## SOURCE PASSAGE
——

The Perkerson neighborhood (formerly called Perkerson Park neighborhood) is located in Southwest Atlanta, Georgia in NPU-X (Neighborhood Planning Unit). The name change was made by request of residents/members of the Perkerson Civic Association (PCA) in order to keep people from confusing the neighborhood with Perkerson Park which is the large park (49 acres) that serves the area.

Boundaries
The neighborhood is surrounded by the Downtown Connector and I-75 to the east, SR 166 to the north, the Atlanta-East Point city limits to the west, and Cleveland Avenue to the south.

History
The area that now encompasses the Perkerson neighborhood was originally owned by Jeremiah S. Gilbert (a farmer) who purchased the land from his father, the first doctor in Fulton County. Mr. Gilbert was married to Mathilda Perkerson, the daughter of Thomas Jefferson Perkerson  who was the second sheriff of Fulton County who was from another pioneer family of Fulton County. The Perkerson neighborhood developed out of the land of Thomas J. Perkerson and Jeremiah S. Gilbert who bought  from his father's holdings. The land was not developed fully until the 1950s.

——

## TO DO
According to the passage about the Perkerson neighborhood, what road forms the neighborhood's southern boundary? The records that come next are from a different source and have no link to the passage about the Perkerson neighborhood.

——

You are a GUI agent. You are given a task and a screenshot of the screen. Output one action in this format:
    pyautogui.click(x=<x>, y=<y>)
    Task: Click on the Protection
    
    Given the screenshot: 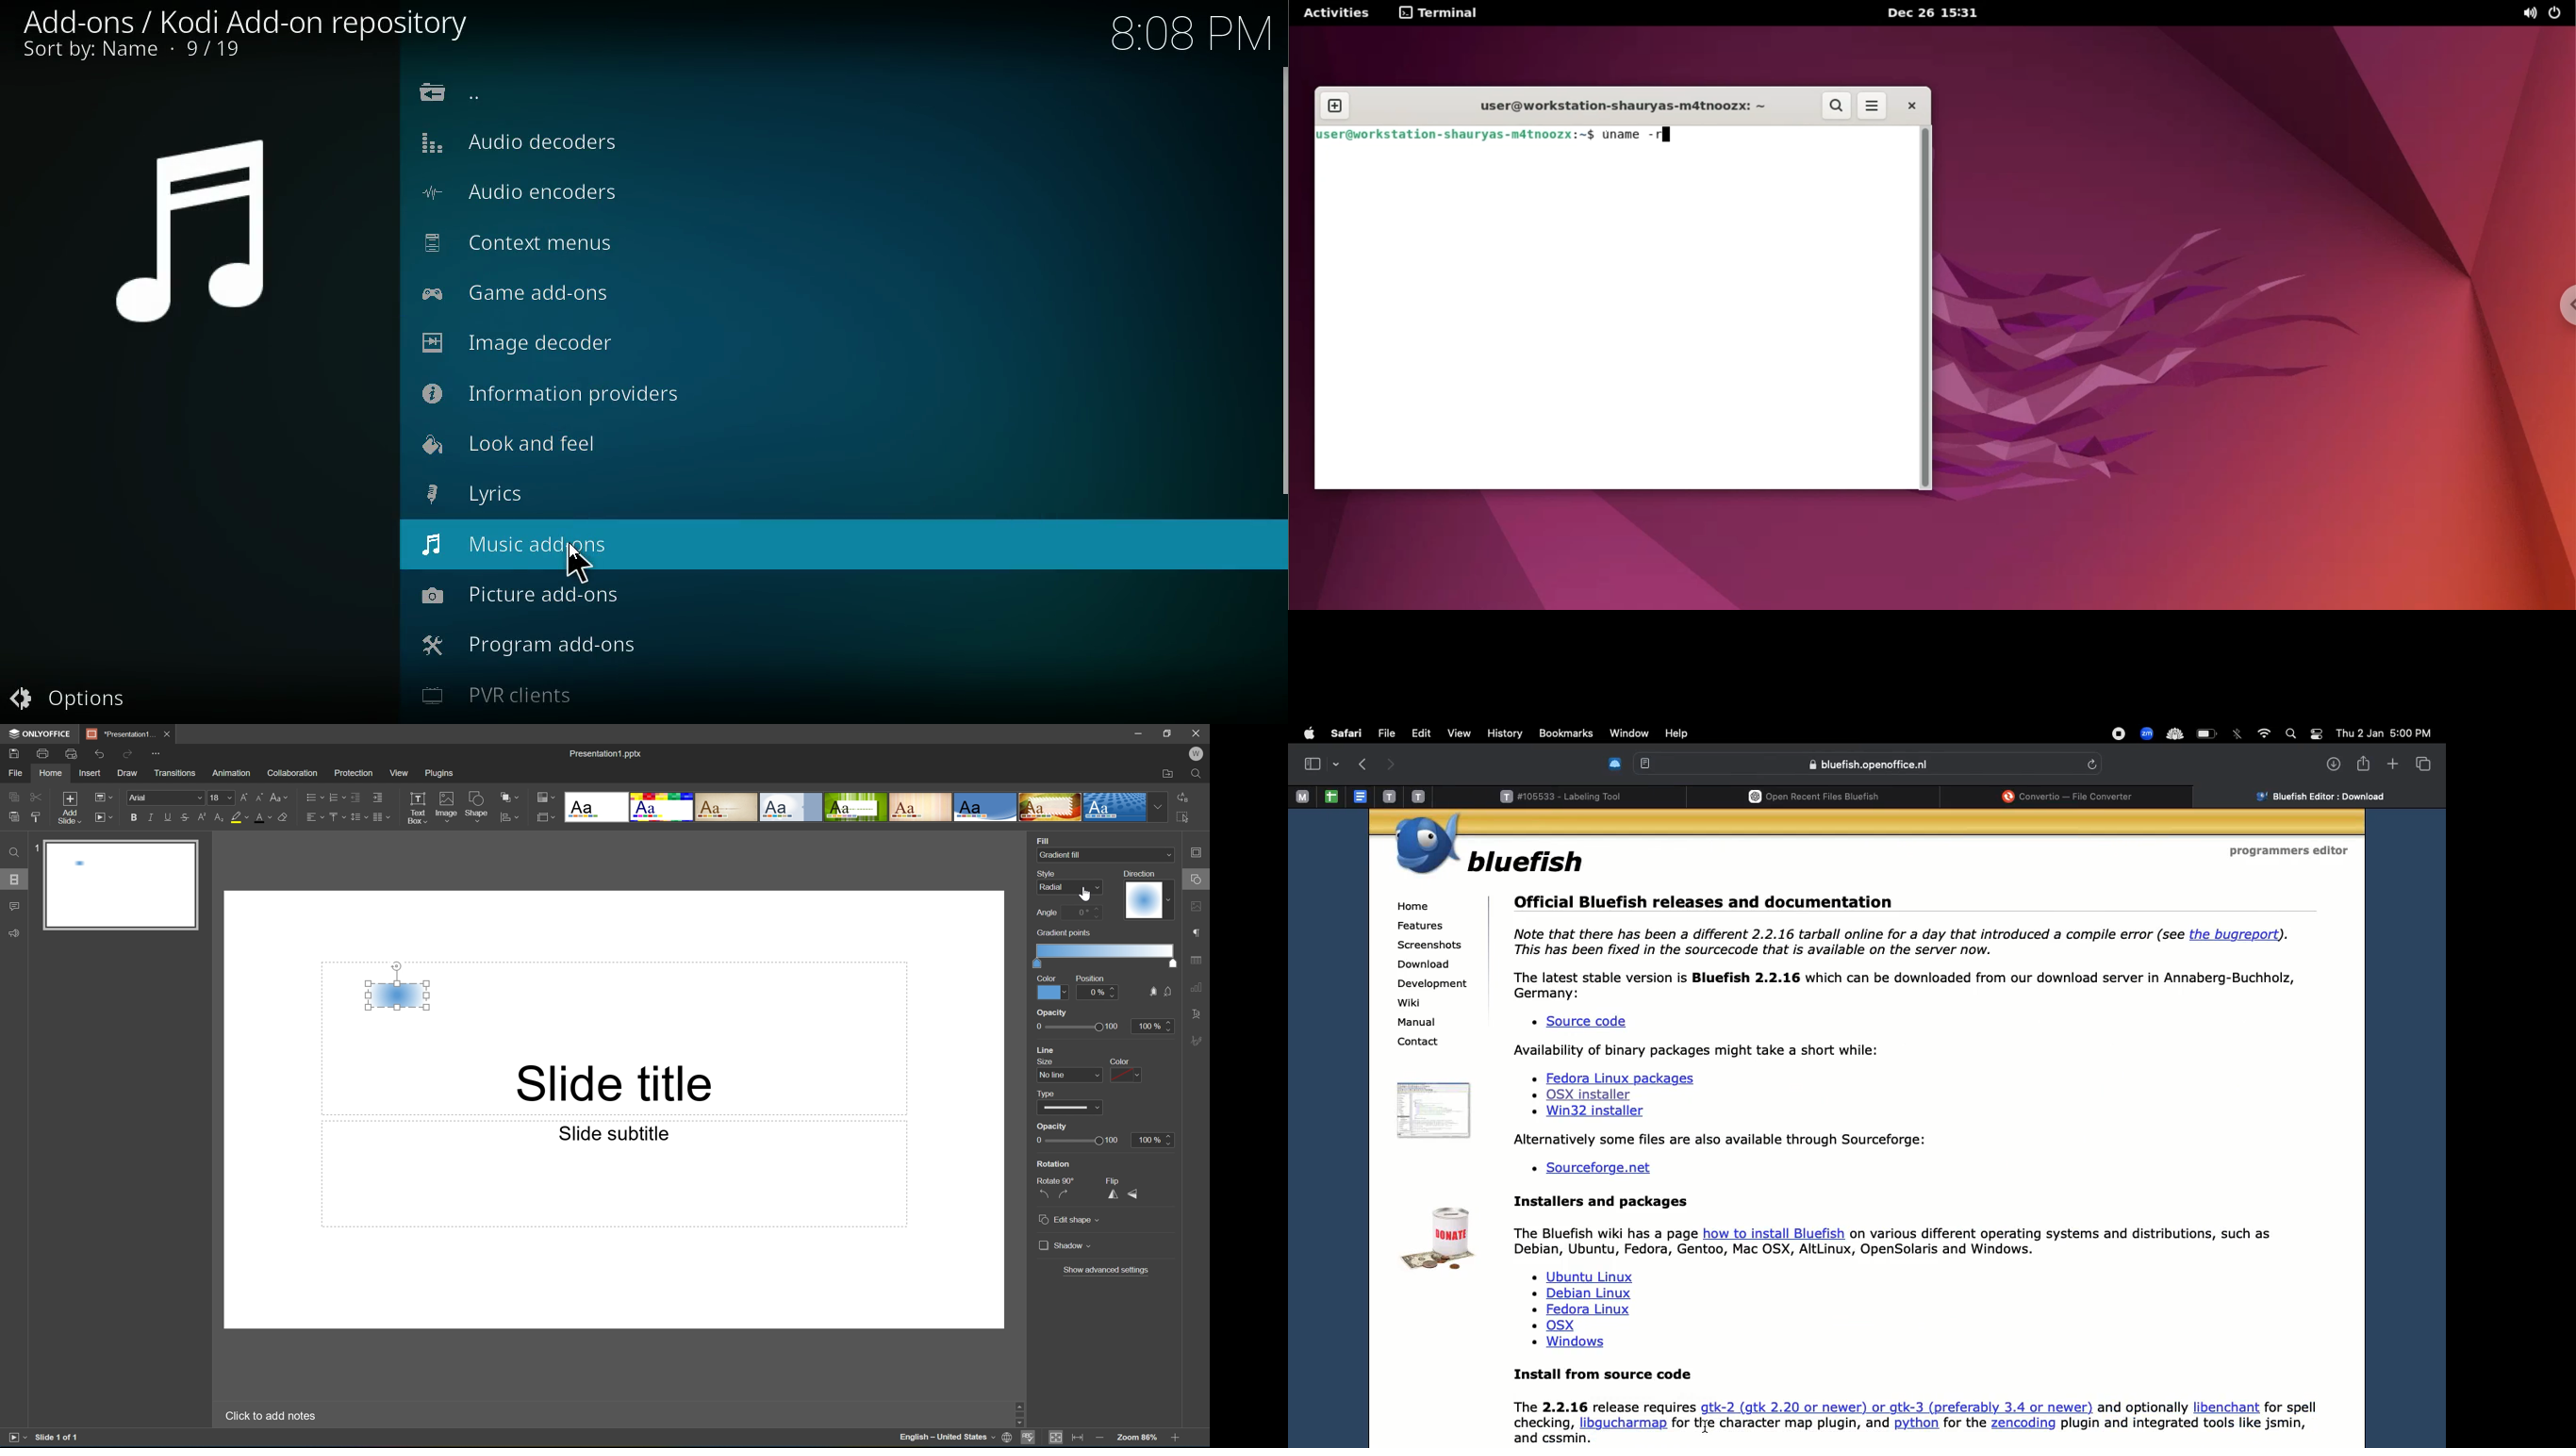 What is the action you would take?
    pyautogui.click(x=353, y=772)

——

## ANSWER TO THE PROBLEM
Cleveland Avenue.